Apache DataFusion Integration¶
Lance datasets can be queried with Apache Datafusion, an extensible query engine written in Rust that uses Apache Arrow as its in-memory format. This means you can write complex SQL queries to analyze your data in Lance.
The integration allows users to pass down column selections and basic filters to Lance, reducing the amount of scanned data when executing your query. Additionally, the integration allows streaming data from Lance datasets, which allows users to do aggregation larger-than-memory.
Rust¶
Lance includes a DataFusion table provider lance::datafusion::LanceTableProvider
.
Users can register a Lance dataset as a table in DataFusion and run SQL with it:
Simple SQL¶
use datafusion::prelude::SessionContext;
use crate::datafusion::LanceTableProvider;
let ctx = SessionContext::new();
ctx.register_table("dataset",
Arc::new(LanceTableProvider::new(
Arc::new(dataset.clone()),
/* with_row_id */ false,
/* with_row_addr */ false,
)))?;
let df = ctx.sql("SELECT * FROM dataset LIMIT 10").await?;
let result = df.collect().await?;
Join 2 Tables¶
use datafusion::prelude::SessionContext;
use crate::datafusion::LanceTableProvider;
let ctx = SessionContext::new();
ctx.register_table("orders",
Arc::new(LanceTableProvider::new(
Arc::new(orders_dataset.clone()),
/* with_row_id */ false,
/* with_row_addr */ false,
)))?;
ctx.register_table("customers",
Arc::new(LanceTableProvider::new(
Arc::new(customers_dataset.clone()),
/* with_row_id */ false,
/* with_row_addr */ false,
)))?;
let df = ctx.sql("
SELECT o.order_id, o.amount, c.customer_name
FROM orders o
JOIN customers c ON o.customer_id = c.customer_id
LIMIT 10
").await?;
let result = df.collect().await?;
Python¶
In Python, this integration is done via Datafusion FFI.

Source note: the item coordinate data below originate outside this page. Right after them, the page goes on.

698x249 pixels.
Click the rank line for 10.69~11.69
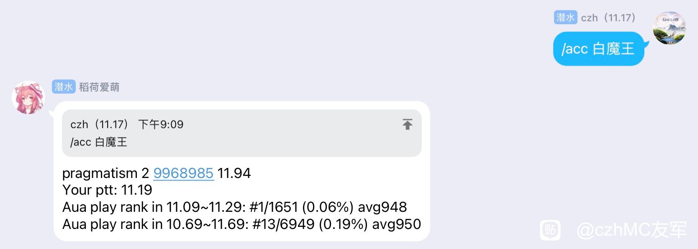coord(242,224)
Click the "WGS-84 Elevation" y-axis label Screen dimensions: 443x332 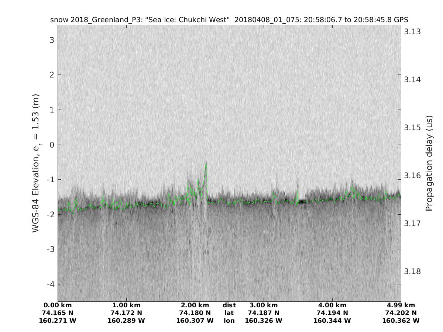click(x=35, y=163)

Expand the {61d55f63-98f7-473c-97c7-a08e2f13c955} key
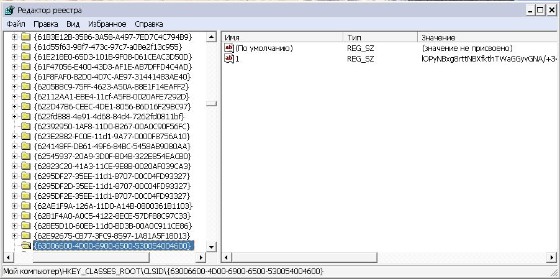pyautogui.click(x=15, y=47)
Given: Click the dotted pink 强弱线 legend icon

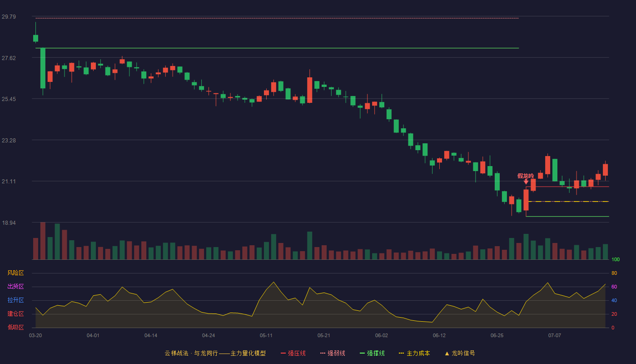Looking at the screenshot, I should point(323,354).
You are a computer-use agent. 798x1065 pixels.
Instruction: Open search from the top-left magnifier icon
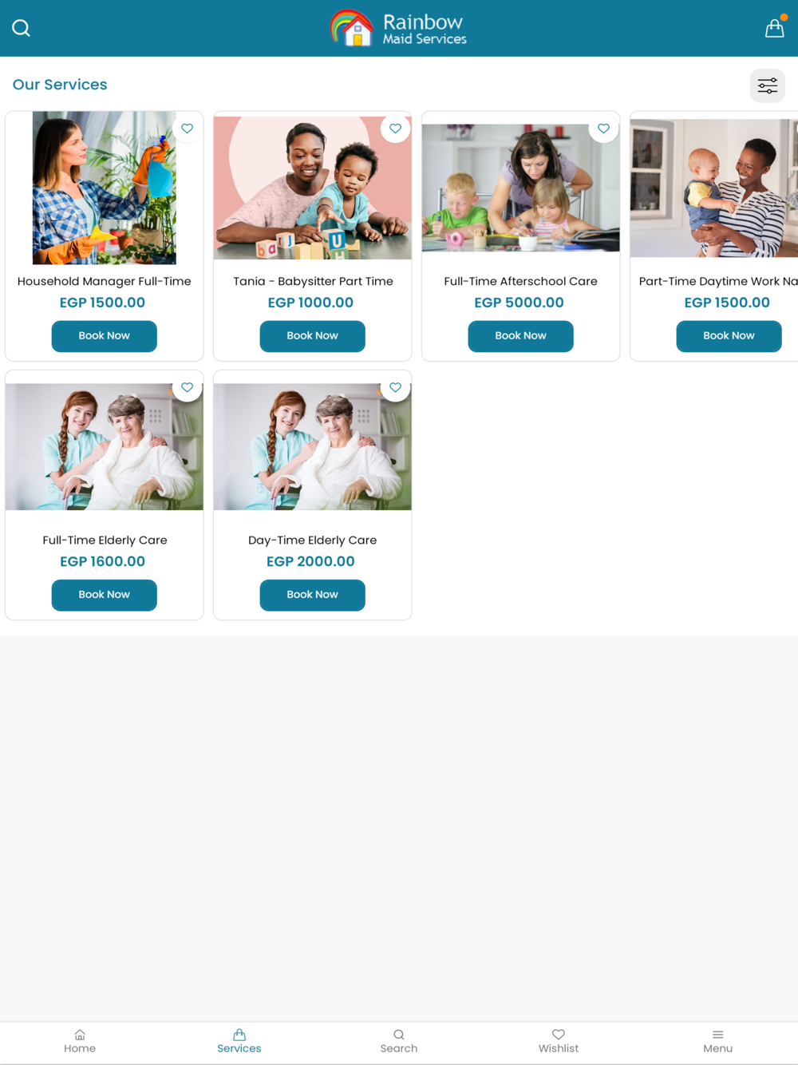coord(22,29)
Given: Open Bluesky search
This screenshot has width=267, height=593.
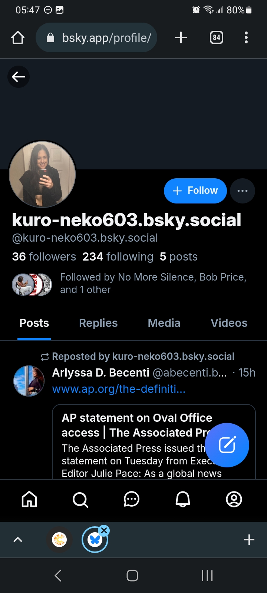Looking at the screenshot, I should 80,499.
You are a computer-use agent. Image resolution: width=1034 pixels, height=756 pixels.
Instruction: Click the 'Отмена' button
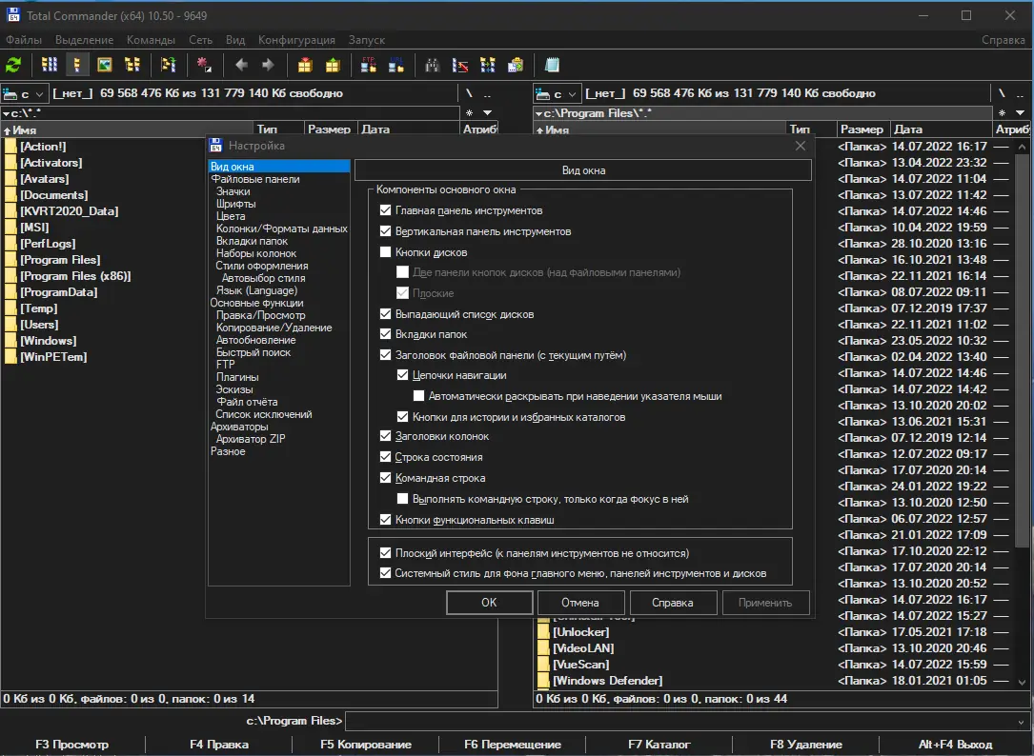coord(579,603)
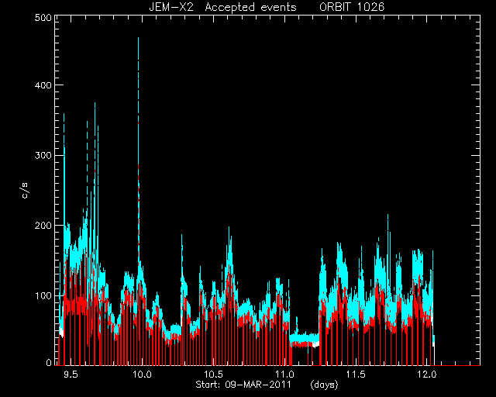Click the 100 y-axis tick label

coord(43,295)
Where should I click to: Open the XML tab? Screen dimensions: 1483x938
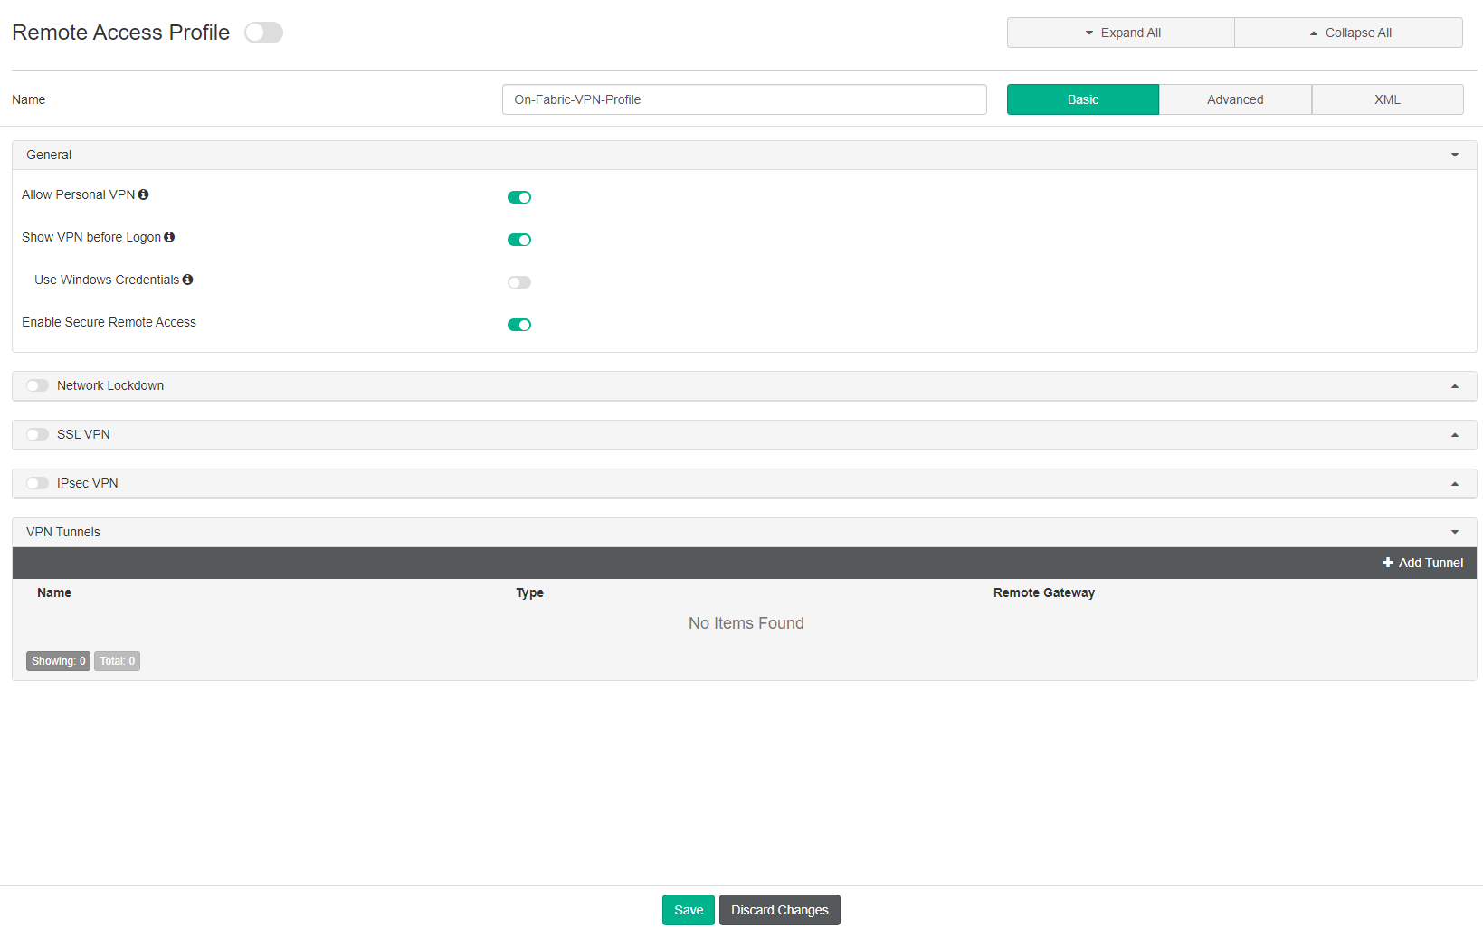click(1387, 99)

An FFI table provider FFILanceTableProvider
is included in pylance
.
For example, if I want to query my_lance_dataset
:
from datafusion import SessionContext # pip install datafusion
from lance import FFILanceTableProvider
ctx = SessionContext()
table1 = FFILanceTableProvider(
my_lance_dataset, with_row_id=True, with_row_addr=True
)
ctx.register_table_provider("table1", table1)
ctx.table("table1")
ctx.sql("SELECT * FROM table1 LIMIT 10")